> [What the exercise asks]: Retype the listing exactly, with no images.
Available records section start
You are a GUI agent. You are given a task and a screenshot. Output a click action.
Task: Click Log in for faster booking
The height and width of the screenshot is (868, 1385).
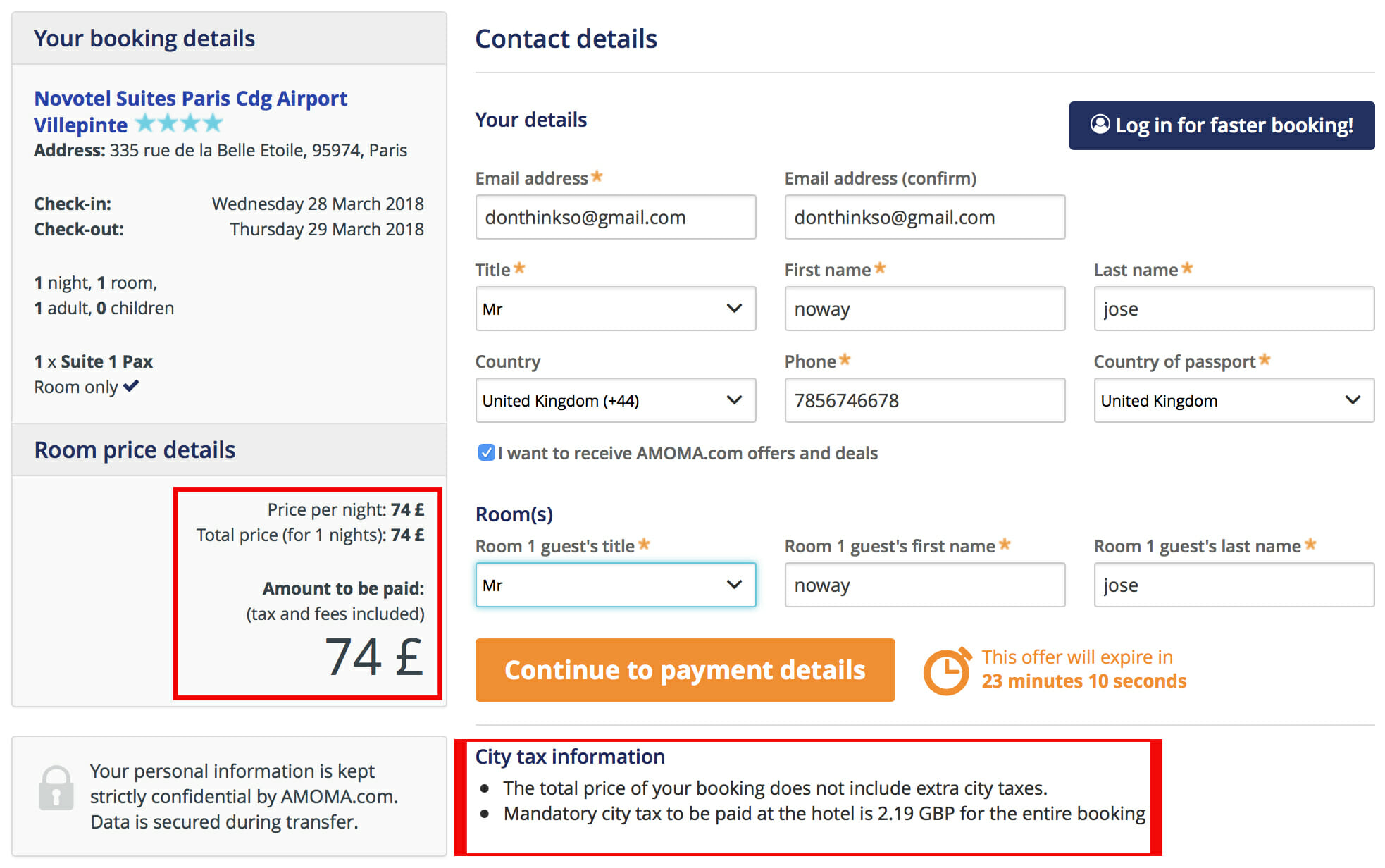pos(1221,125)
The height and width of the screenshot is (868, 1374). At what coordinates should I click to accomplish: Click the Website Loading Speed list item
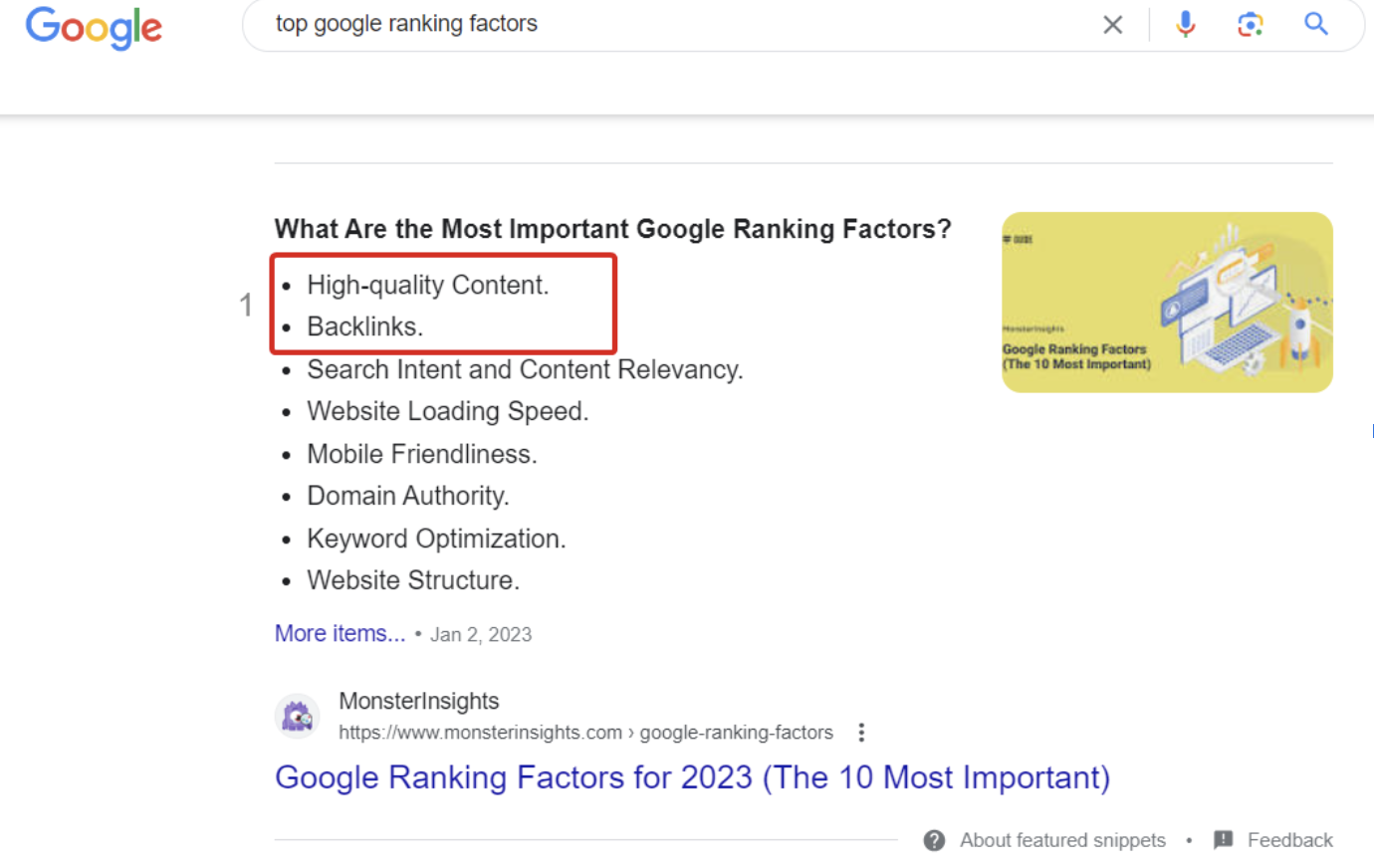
Available records section end
> [Result below]:
You are a GUI agent. You are given a task and a screenshot. Output a click action.
Task: Click Log in for faster booking
The height and width of the screenshot is (868, 1385).
pos(1221,125)
The height and width of the screenshot is (868, 1374). At what coordinates should I click to accomplish: Click the Website Loading Speed list item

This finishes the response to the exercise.